Hello, I am nearly and the end of week one. I would like some advice on maybe adding strength work outs to my "rest day".

My second run was actually slightly harder than my first. My legs felt sooo heavy like dead weights with no strength and were jelly by the end but I did more running than the first (I think this was more mental discipline than anything else)

I am wondering if this is because I am an over weight apple shape so my legs are very slim but I am heavy on top.

Will this get better by itself or is there something I could be doing???

I am loving it though. Would love to continue x

6 Replies

Doing strength exercises is always a good thing and something everything should be doing, regardless of age, shape etc.

That said, it might be an idea to acclimatise to the demands of the running programme for a couple of weeks before adding more to the mix.


The body will complain, hang in there and you could always do the strength and flex programme on your rest days if you felt able to fit that in....

1 like

JuJu is right Laura it's early days yet why not see how Week 2 goes, if your legs feel a little bit stronger and less leadlike, then maybe introduce it.

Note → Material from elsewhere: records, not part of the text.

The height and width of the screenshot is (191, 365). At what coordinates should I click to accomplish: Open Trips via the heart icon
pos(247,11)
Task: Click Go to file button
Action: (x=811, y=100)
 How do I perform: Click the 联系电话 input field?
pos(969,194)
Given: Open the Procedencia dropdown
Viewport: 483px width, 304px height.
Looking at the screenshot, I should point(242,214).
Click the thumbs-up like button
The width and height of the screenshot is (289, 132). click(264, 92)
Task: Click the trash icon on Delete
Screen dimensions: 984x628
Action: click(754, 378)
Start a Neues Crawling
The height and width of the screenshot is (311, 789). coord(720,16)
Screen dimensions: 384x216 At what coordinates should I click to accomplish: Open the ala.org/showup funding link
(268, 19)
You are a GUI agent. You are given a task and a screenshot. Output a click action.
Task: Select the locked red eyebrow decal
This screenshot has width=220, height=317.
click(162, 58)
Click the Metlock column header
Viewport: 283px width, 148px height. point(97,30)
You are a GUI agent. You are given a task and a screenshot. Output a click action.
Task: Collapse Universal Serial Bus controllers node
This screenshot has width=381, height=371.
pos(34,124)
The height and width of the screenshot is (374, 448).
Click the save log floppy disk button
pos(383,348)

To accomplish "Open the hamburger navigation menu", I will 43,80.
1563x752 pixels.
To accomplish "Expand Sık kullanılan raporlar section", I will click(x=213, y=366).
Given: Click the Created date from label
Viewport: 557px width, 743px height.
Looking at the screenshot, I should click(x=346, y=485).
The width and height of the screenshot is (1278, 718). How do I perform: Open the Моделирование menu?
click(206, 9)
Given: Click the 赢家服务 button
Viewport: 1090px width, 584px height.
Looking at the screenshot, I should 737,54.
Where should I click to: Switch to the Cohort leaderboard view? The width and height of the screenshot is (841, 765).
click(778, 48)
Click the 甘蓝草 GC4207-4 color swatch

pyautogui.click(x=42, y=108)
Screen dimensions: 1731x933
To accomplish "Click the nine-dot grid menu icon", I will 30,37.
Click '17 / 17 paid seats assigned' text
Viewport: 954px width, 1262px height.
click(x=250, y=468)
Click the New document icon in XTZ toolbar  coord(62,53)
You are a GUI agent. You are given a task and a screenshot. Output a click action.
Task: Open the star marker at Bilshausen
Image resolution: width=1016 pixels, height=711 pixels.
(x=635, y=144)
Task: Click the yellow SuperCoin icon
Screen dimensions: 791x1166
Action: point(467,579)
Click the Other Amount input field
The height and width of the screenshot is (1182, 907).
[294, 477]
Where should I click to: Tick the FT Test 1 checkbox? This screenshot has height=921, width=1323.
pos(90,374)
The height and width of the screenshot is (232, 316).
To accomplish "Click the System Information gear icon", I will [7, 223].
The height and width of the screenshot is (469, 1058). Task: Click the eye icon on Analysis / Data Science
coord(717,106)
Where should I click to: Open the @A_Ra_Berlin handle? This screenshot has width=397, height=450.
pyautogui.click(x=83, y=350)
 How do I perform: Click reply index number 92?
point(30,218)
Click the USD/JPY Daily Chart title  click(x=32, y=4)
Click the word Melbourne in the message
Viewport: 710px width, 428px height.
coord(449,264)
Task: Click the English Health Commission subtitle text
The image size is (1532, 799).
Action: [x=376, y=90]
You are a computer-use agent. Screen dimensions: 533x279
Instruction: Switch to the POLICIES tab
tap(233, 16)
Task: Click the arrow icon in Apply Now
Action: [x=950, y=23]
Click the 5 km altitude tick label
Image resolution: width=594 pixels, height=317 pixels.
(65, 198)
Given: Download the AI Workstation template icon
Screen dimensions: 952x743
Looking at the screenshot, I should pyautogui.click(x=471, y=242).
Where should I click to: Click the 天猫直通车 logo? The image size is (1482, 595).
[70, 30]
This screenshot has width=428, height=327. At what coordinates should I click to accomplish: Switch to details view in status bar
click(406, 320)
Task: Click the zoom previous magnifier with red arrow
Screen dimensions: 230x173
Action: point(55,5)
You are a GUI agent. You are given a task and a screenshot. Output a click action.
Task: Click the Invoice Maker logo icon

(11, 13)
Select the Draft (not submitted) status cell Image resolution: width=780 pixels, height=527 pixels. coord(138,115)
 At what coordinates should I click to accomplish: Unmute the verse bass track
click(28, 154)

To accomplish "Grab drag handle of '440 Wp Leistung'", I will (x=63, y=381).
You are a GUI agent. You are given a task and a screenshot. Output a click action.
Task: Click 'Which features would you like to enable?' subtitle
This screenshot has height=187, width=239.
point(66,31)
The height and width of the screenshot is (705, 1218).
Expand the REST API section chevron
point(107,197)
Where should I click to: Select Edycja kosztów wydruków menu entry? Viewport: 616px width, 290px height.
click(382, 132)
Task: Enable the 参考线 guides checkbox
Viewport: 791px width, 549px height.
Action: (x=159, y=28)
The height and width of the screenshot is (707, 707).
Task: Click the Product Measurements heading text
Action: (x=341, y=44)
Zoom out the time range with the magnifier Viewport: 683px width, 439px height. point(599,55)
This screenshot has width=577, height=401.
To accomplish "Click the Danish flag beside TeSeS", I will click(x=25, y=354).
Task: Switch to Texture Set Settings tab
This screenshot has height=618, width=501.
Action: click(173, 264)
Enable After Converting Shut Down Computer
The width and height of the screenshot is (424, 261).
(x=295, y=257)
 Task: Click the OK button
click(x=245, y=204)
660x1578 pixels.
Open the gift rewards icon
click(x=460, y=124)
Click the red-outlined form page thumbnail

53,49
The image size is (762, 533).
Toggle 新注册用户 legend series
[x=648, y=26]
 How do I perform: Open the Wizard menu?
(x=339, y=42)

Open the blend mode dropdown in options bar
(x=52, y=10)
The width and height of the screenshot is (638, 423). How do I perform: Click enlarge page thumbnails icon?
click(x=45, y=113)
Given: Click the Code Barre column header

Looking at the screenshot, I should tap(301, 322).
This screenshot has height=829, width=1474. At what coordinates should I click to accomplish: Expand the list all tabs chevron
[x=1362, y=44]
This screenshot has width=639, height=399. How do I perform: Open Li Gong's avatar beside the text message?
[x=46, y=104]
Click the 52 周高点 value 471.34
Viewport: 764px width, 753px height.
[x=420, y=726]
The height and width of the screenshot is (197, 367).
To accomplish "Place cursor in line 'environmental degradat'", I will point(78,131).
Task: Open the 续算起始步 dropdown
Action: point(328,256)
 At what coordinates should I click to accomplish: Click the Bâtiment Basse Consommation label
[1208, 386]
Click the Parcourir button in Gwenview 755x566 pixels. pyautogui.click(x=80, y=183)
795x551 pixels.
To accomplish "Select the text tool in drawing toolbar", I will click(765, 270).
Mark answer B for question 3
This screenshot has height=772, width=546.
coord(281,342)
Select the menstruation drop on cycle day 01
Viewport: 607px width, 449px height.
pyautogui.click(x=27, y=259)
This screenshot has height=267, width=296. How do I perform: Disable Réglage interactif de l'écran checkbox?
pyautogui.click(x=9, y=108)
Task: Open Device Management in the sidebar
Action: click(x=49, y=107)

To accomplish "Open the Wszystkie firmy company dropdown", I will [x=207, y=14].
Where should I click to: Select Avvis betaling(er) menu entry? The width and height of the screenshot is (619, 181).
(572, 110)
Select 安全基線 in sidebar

The one thing that is a must is listen to your body, as we'd hate for you to have an injury so early on. Well done you for Week 1 - always the hardest kicking the couch and working your plan into your life


For me, it was a must. I worked on strengthening my thighs, (exercises recommended by a physio), stamina was helped by swimming, core muscles by planks. It's far simpler and easier than it sounds, actually it's fun for most of the time. It was a must as I insulted my body for decades through physical neglect, but the same body is clearly lovin' it now. We all have different bodies and demands, in my case l visited several people who helped immensely (physio, osteopath & ex competitive distance runner), picked up lots of goodies from this forum and put my realistic targets together. I'm sure you will find your comfortable best irrespective of age, shape and weight, simply hang in there and keep positive. All the best!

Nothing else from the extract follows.